If you are using Prokits the B13 will NOT give you more travel. It only works if you are using coilovers. BTW, yes you will be pretty much riding on your bumpstops all the time. Drop springs on a B14 are for looks only. You will never get a real performance enhancement out of them. Hyperco Is working on a set of good drop springs for the B14, but I dont think they are out yet.


----------



## Ninety-Nine SE-L (May 5, 2002)

Well, I wouldn't say the prokits don't add any performance gains, they are still stiffer than stock and they do pretty nicely compared to most other drop springs. I'll admit, they are nowhere near the performance of a $1000 coilover setup but for wha they are, I'm pretty damn happy.

Later on down the road, I plan to upgrade to something like the Tien SS coilover system, I helped Grant (Nak1) insall a set on his 98 SE and I was pretty damn impressed with the look and feel (as a pasanger) of these.


----------



## kieranlavin (May 6, 2002)

mirage said:


> *Hey guys. I just ordered the Eibach Pro-Kit lowering spring set. The Eibach FAQ said that they could be used in conjunction with stock shock assemblies. I'm on a budget and can't really afford aftermarket shocks yet anyway. Should i wait until i get shocks to install the springs? The NPM said they ran into trouble with suspension travel in their 200sx. Would i be riding my bumpstops? thanks *


You'll be fine using the ProKits with the stock shocks. Honestly, the ProKits are not as stiff as they claim (not quite as much over stock) so your stock shocks will work fine with them. I know people who've done autox and raced with ProKits and stock shocks due to rules and have done fine for long periods with that setup. 

You'll have trouble with suspension travel no matter what shocks you have in a B14. Only way to solve that is coilovers to gain extra travel. The ProKits don't quite have enough stiffness to keep you off the bumpstops though. My AGX's are blown (with ProKits) and my *FRONT* now nearly always bottoms out when I hit mild bumps. 
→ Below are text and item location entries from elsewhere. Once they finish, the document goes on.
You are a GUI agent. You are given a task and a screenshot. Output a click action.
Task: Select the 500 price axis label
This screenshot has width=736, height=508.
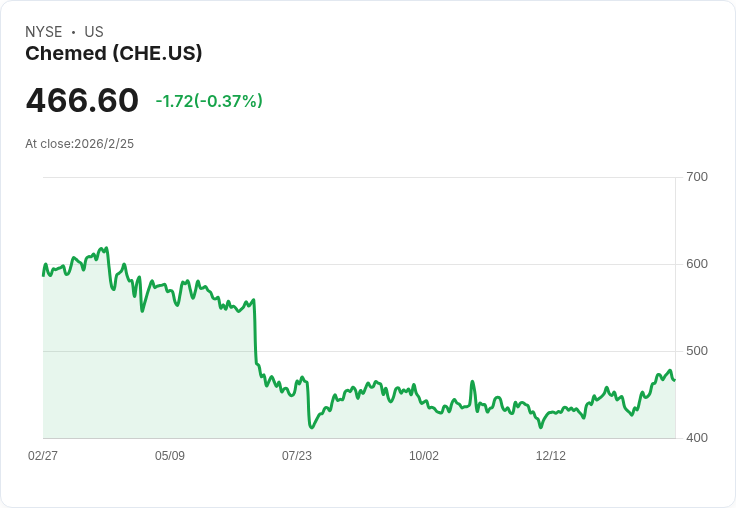[697, 351]

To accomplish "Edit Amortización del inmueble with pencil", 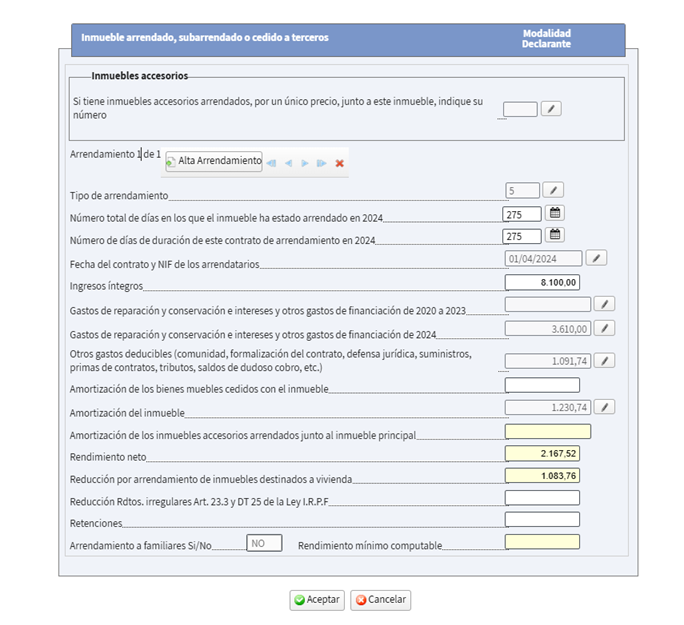I will [x=604, y=407].
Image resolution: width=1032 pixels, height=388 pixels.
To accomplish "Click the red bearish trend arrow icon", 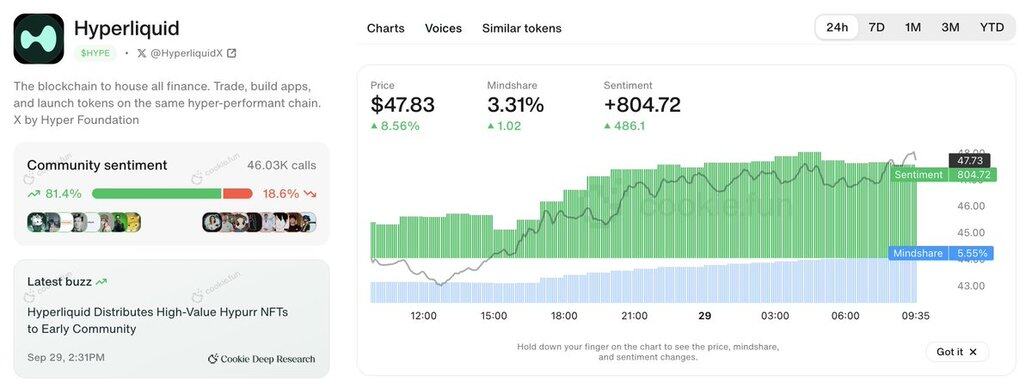I will 310,194.
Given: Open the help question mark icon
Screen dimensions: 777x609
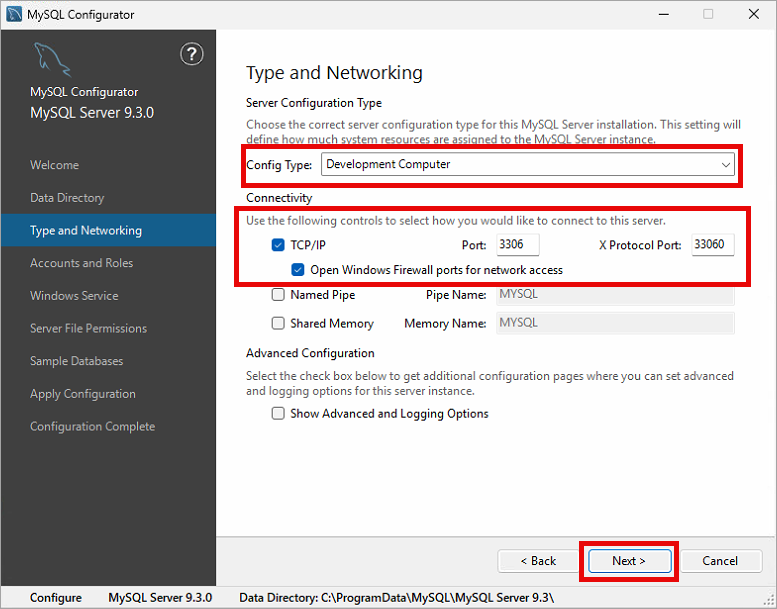Looking at the screenshot, I should coord(192,54).
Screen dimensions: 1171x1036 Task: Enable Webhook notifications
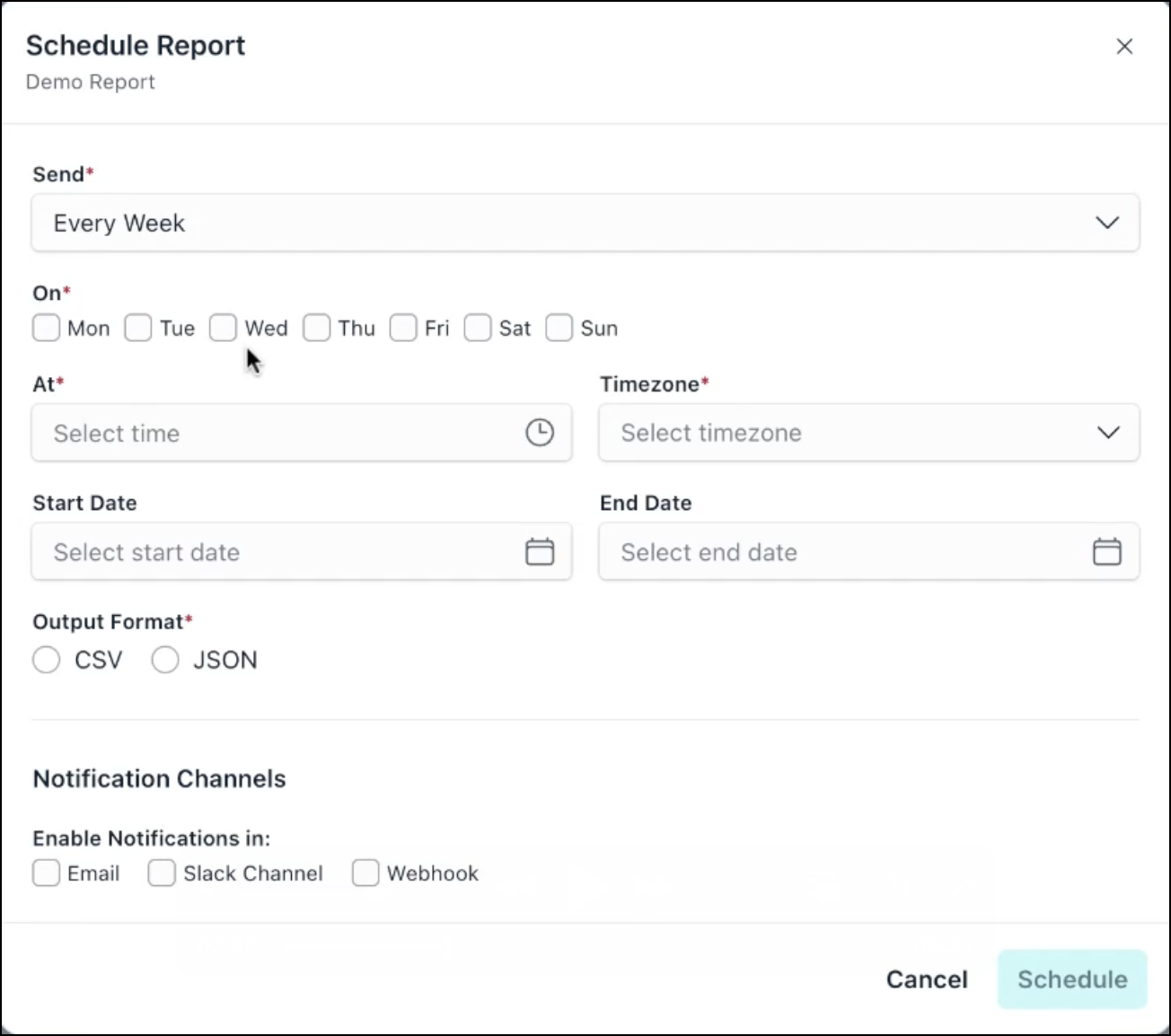[x=365, y=873]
Next track event should be fun


----------



## kieranlavin (May 6, 2002)

1997 GA16DE said:


> *Well, I wouldn't say the prokits don't add any performance gains, they are still stiffer than stock and they do pretty nicely compared to most other drop springs. I'll admit, they are nowhere near the performance of a $1000 coilover setup but for wha they are, I'm pretty damn happy.
> 
> Later on down the road, I plan to upgrade to something like the Tien SS coilover system, I helped Grant (Nak1) insall a set on his 98 SE and I was pretty damn impressed with the look and feel (as a pasanger) of these. *


Agreed that they are an improvement over stock. At the least, they give you a higher level of comfort. I'd be interested to take a stock-suspensioned car around the same track I've had my AGX/PK car around to see the difference. Then there's my next step... Shigspeed. I CANNOT wait to see this difference!


----------